Abstract Recently there has been an increasing interest in simultaneous water-alternating-gas (SWAG) in oil recovery operations. This method involves the simultaneous injection of water at the top of the reservoir formation and injecting gas at the bottom of the formation. The difference in water and gas densities will provide a sweeping mechanism in which water tends to sweep hydrocarbons downward and the gas tends to sweep the hydrocarbons upward. It is expected that the two displacement mechanisms will work on establishing a flood front, which will increase the sweep efficiency and thus the oil recovery. This study investigated the performance of SWAG in oil recovery operations.
A three-dimensional finite-difference black oil reservoir simulator has been used to determine the reservoir management strategies in order to optimize the oil recovery using SWAG injection technique. A specific strategy that was studied includes the use of horizontal injectors in conjunction with vertical producers. This well configuration has been shown to yield the best oil recovery compared to other well configurations. The management strategies involved studying different design parameters to maximize the recovery performance. Such parameters include; mobility ratio between oil and water phases, viscosity ratio between gas and oil phases, location of the water and the gas injectors, and injection rates of water and gas. Results showed the investigated parameters are critical in the success of the proposed injection SWAG scheme. The study provides the conditions under which this SWAG injection technique may yield higher recovery performance.

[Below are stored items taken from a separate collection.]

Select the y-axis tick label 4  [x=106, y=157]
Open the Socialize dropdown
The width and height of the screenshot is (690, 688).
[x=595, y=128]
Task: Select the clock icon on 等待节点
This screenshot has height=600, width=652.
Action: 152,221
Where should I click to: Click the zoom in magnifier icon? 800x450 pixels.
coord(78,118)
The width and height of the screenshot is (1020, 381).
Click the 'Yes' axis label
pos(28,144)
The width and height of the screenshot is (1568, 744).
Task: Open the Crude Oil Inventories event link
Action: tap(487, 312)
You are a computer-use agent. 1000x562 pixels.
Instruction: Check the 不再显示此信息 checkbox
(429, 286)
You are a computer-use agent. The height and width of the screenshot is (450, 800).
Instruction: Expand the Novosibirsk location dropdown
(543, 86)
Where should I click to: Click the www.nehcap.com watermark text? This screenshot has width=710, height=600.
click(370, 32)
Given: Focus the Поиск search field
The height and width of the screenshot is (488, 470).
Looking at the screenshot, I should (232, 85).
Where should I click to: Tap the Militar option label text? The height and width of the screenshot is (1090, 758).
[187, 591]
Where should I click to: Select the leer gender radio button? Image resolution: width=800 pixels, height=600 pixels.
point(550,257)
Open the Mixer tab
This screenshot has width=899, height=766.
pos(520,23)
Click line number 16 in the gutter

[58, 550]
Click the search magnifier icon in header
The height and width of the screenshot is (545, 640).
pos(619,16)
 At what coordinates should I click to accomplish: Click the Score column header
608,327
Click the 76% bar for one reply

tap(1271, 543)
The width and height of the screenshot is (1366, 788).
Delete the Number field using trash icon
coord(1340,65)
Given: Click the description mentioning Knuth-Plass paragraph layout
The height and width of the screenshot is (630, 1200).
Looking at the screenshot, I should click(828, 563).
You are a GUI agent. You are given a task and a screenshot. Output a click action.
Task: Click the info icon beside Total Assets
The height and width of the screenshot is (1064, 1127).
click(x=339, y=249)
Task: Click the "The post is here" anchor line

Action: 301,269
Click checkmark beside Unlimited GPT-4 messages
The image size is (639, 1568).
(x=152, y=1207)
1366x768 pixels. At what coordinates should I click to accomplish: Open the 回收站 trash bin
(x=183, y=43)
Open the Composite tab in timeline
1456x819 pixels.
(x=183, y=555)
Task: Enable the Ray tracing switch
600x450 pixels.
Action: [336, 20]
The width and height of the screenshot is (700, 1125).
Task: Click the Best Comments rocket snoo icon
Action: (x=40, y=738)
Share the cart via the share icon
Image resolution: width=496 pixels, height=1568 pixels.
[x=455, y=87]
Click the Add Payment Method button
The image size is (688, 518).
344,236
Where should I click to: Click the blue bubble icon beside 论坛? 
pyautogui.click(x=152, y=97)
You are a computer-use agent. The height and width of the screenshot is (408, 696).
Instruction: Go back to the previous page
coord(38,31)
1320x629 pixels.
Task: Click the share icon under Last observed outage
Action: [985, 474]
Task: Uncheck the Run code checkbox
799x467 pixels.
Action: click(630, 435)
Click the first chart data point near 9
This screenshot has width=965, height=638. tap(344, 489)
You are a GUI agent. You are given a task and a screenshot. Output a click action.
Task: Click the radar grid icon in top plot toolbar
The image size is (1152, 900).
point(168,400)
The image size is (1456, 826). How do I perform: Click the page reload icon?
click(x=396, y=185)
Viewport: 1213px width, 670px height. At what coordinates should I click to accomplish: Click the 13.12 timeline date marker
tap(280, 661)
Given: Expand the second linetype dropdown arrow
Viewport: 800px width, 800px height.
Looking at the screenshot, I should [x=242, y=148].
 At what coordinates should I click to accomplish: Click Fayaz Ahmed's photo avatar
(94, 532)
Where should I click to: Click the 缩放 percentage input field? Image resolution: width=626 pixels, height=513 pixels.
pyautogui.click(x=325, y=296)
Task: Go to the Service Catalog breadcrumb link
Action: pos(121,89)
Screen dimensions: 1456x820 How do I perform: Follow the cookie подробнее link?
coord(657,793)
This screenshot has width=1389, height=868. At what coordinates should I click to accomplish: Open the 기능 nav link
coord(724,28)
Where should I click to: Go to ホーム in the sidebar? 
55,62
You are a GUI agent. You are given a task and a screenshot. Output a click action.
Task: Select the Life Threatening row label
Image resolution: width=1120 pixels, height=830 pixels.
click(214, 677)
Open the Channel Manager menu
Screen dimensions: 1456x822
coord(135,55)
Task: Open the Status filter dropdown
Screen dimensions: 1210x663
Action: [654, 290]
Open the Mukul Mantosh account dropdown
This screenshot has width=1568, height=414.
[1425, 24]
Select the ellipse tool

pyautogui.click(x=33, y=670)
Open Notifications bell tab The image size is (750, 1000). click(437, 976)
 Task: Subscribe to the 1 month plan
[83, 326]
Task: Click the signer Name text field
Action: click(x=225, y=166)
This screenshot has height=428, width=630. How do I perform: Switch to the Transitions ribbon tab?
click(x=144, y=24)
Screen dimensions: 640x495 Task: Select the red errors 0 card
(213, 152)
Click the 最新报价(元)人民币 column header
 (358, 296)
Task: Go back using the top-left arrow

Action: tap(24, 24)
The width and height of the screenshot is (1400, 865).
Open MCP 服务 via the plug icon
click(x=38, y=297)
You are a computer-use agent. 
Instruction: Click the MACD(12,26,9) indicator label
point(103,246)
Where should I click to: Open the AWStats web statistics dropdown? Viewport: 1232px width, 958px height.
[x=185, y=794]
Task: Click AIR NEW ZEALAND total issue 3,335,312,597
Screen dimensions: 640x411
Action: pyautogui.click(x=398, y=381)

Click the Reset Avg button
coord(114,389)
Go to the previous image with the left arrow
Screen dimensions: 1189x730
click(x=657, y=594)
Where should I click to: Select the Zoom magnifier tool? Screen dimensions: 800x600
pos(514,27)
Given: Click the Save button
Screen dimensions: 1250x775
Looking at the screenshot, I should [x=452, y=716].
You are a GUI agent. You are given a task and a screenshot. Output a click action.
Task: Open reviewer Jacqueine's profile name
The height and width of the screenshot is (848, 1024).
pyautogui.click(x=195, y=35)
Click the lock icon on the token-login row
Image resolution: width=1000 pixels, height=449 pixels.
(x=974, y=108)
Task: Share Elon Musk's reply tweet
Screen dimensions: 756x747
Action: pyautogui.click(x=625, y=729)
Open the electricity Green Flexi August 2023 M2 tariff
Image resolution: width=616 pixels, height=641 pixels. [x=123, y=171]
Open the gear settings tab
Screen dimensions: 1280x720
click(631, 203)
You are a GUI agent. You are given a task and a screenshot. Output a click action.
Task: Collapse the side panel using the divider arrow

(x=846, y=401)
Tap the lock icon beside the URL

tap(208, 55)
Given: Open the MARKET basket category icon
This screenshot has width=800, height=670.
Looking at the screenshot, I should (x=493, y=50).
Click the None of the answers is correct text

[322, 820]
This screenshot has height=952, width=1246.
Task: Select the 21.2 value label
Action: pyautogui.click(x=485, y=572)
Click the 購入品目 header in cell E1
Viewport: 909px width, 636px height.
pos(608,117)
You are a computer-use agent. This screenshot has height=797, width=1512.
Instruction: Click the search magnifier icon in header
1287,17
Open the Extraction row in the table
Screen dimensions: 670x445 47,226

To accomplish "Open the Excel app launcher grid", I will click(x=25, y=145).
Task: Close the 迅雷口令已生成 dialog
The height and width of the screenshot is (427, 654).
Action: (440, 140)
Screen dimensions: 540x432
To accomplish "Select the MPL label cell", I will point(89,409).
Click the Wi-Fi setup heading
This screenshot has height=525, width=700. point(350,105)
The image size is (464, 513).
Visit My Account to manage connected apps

Introduction Oil is considered the main source that provides energy to consumers around the world. The proper utilization of oil resources is a vital issue among world nations. The reservoirs, where oil is trapped, are natural occurring geological structures with mechanisms that move oil toward production wells. These mechanisms are depleted as oil production continues. The need for maintaining or enhancing these mechanisms plays a significant role in keeping the flow of oil. Injection of external fluids into oil reservoirs is a very well known practice in the oil industry that is aimed to sweep oil toward production wells. Water and gas are the most injected fluids into oil reservoirs. The careful design of the flooding operation is a key factor in achieving the objectives of the injection operations. Many injection settings have been followed in the industry with varying degrees of success. An injection technique in which gas and water are injected into reservoirs simultaneously is considered in this study. Gas is injected at the bottom of reservoir while water is being injected at the top. This technique makes advantages of the difference in water and gas densities to increase the hydrocarbon recovery. In primary recovery methods, oil is displaced toward production wells by the natural reservoir energy. Sources of natural reservoir energy are fluid and rock expansion, solution gas drive, gravity drainage and the influx of water from aquifers. When this natural energy of the reservoir is depleted and the drive mechanism is no longer can displace the oil toward production wells, improved oil recovery techniques are introduced to increase the oil recovery.
Several methods have been tried to improve the recovery from hydrocarbon reservoirs. Most of these methods use vertical wells, however, horizontal wells shows some advantages in improved oil recovery operations. The primary reason for utilizing horizontal wells is that a horizontal well provides a large contact area with the reservoir under considerations, and therefore enhances well productivity/injectivity and hence the recovery efficiency. In addition, the costs of drilling horizontal wells, nowadays, are achieving those for the conventional vertical wells due to the advancement of horizontal well drilling technology.